PediaWorks, Medikit form PediaCath to develop pediatric catheters

PediaWorks and Medikit Create PediaCath Inc. to Develop Pediatric Catheters

PediaWorks and Medikit Co., Ltd. announced the formation of PediaCath, Inc., a joint venture to help alleviate the severe shortage of medical devices for use in pediatric patients.

PediaCath will be the first and only company to develop catheters just for children.  For decades the lack of financial incentives has hampered the development of pediatric-specific medical devices.  As a result physicians are often limited in the therapies they can deliver to children.

"It's critical that our nation's children have access to cutting-edge medical treatment, which is why this new initiative between PediaWorks and Medikit is so important," said U.S. Senator Sherrod Brown. "Too often, medical devices are not made with children in mind. Because of the unique set of circumstances that discourage innovation in pediatric medical research and development, thinking outside the box becomes a necessity. This important new venture does just that.  This initiative will help ensure that our children have the right medical devices designed for their growing bodies and further cement Cleveland as a hub for medical research and development."

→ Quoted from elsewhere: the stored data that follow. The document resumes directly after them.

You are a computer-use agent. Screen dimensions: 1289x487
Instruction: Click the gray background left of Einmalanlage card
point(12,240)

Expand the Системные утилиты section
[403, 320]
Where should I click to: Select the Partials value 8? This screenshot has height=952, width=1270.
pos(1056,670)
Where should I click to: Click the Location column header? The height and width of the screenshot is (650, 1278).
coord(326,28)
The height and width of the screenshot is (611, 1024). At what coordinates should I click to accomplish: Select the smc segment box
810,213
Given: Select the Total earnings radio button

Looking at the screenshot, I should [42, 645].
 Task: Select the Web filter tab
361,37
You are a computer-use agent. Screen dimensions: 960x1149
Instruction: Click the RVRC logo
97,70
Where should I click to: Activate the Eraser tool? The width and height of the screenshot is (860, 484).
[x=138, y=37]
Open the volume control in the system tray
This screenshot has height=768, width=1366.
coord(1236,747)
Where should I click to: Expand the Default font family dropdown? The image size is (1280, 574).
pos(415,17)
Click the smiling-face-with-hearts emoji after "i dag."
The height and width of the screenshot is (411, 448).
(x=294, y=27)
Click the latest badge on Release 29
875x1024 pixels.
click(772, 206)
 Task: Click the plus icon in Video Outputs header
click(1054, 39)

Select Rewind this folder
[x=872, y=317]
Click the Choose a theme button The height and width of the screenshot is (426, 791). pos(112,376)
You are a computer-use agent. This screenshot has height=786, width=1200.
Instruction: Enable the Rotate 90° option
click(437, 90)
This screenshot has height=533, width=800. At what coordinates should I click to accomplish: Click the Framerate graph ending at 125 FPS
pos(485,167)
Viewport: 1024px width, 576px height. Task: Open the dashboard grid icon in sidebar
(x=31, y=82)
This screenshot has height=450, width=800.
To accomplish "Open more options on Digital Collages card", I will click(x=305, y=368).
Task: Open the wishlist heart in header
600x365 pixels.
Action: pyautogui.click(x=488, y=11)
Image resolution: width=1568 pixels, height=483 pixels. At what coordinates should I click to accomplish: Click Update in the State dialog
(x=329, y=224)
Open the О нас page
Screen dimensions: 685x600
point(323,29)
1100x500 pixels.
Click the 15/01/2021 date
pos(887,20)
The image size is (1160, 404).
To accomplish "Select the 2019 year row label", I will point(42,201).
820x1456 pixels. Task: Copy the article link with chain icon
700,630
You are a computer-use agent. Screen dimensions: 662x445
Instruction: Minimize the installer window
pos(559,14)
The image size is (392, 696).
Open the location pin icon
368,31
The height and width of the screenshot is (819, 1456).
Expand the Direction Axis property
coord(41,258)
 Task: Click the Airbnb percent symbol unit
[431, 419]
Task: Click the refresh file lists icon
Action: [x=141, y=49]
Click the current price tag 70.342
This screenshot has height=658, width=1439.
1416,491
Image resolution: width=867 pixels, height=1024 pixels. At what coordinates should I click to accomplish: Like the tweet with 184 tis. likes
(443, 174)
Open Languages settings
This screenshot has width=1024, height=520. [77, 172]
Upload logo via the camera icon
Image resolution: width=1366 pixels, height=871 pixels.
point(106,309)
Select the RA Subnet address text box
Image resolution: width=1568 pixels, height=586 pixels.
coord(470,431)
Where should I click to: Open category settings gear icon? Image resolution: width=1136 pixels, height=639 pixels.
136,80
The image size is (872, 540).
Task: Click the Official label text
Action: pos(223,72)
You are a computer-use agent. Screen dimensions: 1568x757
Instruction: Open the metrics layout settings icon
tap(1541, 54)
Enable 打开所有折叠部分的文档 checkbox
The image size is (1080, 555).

Medikit is contributing $500,000 cash as seed funding, its experienced team of R&D engineers and rapid prototyping facilities.  PediaWorks is providing executive management and access to its broad network of pediatric clinical advisors and research partners.  Tim Moran, founder of PediaWorks, will serve as PediaCath's president and CEO.  The company will be headquartered in Cleveland, Ohio.

"We are grateful Medikit has the compassion to undertake this venture and feel it will be an ideal model to procure pediatric devices quickly and efficiently," said Tim Moran.

Nobufumi Kurita, CEO of Medikit stated, "Medikit is very pleased to join PediaWorks in such a worthwhile endeavor.  By leveraging our advanced design and development capabilities in Japan we hope to improve the health of children worldwide."